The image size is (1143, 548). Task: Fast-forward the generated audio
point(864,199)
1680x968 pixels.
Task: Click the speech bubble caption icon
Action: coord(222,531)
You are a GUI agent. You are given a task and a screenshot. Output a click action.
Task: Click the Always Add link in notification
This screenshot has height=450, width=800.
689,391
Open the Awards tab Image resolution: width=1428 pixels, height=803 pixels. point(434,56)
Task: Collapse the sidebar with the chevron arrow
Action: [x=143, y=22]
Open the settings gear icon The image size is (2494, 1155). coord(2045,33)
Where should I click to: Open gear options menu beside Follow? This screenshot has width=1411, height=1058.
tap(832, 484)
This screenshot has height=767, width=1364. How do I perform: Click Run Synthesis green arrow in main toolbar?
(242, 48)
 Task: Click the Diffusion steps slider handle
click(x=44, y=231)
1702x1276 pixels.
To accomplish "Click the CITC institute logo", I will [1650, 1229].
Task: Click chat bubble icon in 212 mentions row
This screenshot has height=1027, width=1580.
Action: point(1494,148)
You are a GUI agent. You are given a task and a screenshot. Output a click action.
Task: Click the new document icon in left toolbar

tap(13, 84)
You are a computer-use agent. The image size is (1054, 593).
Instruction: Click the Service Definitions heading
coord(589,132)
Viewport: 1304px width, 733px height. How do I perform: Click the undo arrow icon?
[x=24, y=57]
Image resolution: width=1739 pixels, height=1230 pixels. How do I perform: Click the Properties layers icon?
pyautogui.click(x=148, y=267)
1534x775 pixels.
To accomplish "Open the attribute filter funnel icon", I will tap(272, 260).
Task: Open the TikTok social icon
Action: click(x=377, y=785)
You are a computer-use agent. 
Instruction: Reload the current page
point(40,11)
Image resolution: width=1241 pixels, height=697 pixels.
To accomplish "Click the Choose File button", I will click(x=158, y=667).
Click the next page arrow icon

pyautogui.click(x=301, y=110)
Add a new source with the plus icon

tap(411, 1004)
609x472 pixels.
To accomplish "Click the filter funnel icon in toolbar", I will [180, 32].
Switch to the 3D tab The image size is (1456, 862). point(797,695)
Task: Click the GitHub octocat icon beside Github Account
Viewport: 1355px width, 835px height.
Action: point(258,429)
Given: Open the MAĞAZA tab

● ● ● ●

**Requirement**
Give again, word for word, every line of the listing above from the one with "Click the next page arrow icon" to the one with "Switch to the", both inclusive, and nothing beyond them.

**Exercise response**
Click the next page arrow icon

pyautogui.click(x=301, y=110)
Add a new source with the plus icon

tap(411, 1004)
609x472 pixels.
To accomplish "Click the filter funnel icon in toolbar", I will [180, 32].
Switch to the 3D tab The image size is (1456, 862). point(797,695)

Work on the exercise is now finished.